**Exercise input**

# # # # #

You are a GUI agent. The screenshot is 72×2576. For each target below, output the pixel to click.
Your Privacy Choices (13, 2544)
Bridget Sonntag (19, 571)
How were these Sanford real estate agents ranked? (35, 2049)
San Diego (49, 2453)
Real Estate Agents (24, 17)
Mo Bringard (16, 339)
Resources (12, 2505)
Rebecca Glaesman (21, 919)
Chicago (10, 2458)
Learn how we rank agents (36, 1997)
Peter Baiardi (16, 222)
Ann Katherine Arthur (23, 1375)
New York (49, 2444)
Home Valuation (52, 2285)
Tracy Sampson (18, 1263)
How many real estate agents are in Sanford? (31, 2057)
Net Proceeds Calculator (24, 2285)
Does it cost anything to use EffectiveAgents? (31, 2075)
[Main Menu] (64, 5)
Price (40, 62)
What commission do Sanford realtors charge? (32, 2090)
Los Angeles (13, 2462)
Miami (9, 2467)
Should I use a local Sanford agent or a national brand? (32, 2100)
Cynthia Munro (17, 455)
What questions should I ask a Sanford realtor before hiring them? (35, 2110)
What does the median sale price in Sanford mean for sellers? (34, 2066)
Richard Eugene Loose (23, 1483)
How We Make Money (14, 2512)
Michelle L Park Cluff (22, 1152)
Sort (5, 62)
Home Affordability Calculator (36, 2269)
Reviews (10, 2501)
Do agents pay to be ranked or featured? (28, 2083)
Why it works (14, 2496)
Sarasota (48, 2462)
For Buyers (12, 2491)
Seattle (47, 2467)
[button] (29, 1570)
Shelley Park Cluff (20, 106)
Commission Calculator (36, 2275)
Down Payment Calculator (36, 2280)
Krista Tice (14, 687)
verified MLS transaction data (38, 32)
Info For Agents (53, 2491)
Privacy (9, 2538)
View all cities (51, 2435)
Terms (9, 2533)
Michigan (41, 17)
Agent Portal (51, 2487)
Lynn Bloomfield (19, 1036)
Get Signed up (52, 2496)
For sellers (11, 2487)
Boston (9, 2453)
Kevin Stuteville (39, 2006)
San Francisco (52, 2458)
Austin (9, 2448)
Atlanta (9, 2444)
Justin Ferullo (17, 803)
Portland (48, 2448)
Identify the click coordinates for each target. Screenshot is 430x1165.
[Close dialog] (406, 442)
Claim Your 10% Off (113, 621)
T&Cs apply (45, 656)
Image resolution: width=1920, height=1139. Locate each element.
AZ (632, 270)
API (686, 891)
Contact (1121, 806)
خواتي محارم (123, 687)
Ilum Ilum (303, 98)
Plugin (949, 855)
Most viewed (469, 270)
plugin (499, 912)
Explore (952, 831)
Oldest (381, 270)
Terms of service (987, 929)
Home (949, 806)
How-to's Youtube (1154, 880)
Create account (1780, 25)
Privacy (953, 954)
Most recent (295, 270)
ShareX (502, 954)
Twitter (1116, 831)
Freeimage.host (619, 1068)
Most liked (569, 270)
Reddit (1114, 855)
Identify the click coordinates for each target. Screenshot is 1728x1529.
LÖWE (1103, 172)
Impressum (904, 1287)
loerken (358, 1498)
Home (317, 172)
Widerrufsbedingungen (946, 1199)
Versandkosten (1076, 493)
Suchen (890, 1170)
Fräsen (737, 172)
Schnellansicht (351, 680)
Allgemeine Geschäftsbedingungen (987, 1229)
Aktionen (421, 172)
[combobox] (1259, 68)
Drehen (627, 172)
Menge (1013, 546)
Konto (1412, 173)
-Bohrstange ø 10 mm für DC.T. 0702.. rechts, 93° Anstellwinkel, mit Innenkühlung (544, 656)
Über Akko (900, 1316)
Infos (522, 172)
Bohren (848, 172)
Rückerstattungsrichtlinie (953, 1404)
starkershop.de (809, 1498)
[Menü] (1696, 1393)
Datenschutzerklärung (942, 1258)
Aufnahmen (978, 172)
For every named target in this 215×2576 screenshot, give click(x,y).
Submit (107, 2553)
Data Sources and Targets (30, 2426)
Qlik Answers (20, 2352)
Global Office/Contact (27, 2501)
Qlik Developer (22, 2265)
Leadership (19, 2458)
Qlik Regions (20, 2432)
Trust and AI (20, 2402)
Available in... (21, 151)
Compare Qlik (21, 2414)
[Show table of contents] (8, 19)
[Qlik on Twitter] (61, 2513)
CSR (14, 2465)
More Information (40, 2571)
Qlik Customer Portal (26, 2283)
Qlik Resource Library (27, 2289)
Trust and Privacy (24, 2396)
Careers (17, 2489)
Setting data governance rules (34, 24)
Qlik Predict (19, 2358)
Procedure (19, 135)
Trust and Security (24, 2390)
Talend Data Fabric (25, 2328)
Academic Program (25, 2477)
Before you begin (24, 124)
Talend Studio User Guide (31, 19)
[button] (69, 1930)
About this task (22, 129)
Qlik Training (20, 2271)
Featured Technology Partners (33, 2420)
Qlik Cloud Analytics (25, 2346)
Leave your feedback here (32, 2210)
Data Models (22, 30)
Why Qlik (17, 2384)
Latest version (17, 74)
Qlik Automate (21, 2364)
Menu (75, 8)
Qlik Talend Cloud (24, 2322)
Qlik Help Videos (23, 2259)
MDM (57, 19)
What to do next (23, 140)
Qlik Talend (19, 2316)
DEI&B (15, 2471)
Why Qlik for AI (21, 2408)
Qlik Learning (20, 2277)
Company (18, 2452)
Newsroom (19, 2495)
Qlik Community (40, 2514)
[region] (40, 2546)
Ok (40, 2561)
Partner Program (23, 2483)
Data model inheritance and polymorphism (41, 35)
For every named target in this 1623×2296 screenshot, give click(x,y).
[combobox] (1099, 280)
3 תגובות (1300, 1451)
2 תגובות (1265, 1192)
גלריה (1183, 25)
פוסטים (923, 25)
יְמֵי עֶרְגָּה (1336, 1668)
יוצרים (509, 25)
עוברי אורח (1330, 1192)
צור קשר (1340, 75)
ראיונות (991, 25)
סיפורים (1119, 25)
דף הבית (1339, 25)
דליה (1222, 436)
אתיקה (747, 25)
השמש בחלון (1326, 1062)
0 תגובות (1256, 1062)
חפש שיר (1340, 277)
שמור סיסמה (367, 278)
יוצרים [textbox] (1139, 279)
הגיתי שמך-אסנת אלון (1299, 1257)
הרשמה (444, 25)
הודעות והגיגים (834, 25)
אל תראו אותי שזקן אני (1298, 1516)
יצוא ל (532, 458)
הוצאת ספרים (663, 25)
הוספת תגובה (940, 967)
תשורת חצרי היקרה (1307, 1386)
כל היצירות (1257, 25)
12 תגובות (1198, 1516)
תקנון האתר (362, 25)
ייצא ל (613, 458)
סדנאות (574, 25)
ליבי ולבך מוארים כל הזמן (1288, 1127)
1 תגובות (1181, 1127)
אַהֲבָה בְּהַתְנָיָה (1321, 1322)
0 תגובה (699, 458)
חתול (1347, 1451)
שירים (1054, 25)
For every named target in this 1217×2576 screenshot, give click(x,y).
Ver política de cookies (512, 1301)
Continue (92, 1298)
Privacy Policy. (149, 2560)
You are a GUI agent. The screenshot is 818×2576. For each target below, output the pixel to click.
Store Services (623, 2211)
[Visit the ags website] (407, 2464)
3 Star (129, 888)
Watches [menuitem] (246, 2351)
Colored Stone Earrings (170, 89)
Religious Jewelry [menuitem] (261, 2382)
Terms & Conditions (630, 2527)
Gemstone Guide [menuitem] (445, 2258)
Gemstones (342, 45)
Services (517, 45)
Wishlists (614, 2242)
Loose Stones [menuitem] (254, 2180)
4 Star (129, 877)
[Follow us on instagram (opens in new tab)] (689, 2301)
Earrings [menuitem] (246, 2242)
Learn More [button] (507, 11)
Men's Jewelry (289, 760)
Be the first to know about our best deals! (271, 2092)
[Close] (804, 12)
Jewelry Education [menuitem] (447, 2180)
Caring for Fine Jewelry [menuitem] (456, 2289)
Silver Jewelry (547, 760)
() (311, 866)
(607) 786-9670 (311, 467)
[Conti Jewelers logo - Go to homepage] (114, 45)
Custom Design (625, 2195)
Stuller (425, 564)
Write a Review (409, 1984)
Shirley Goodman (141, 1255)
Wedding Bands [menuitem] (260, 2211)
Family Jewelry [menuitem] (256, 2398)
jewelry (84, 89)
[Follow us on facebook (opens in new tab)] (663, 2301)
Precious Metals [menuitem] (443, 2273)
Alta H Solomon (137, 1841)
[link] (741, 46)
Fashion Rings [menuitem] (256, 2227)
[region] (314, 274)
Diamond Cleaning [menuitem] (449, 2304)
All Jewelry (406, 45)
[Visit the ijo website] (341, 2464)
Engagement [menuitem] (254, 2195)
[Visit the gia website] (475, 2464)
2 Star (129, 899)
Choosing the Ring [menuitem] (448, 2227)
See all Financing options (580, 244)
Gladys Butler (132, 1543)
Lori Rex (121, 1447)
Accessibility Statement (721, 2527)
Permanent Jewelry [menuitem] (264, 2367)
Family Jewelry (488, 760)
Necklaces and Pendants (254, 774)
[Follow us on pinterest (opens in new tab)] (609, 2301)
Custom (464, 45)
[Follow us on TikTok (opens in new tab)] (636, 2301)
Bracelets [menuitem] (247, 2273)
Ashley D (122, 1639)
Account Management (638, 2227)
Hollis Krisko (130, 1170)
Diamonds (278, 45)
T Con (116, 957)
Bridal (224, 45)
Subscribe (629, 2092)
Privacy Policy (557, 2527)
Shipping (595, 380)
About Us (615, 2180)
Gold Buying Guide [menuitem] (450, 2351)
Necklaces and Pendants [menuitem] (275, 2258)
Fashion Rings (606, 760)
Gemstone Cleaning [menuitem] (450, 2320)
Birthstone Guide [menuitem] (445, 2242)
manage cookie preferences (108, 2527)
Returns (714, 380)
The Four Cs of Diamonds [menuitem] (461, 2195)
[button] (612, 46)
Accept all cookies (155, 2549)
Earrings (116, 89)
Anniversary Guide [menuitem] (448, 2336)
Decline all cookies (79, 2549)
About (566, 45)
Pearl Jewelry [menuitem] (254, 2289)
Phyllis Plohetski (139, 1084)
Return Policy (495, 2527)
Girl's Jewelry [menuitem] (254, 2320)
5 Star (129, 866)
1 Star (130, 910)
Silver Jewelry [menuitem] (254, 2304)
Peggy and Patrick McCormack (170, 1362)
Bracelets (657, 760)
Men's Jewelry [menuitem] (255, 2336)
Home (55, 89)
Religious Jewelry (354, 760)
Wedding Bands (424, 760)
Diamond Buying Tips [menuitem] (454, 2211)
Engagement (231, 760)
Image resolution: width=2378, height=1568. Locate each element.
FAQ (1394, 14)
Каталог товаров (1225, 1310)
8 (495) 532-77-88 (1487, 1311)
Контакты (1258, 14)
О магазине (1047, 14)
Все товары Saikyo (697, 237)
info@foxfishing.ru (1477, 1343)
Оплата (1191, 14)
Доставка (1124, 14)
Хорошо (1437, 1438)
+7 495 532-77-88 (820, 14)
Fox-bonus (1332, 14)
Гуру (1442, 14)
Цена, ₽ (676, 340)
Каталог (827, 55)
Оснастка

# # # # #

**Your assignment**
Find the lines of the listing above that hold "Silver". Please copy them.

**Answer to the exercise**
Silver Jewelry (547, 760)
Silver Jewelry [menuitem] (254, 2304)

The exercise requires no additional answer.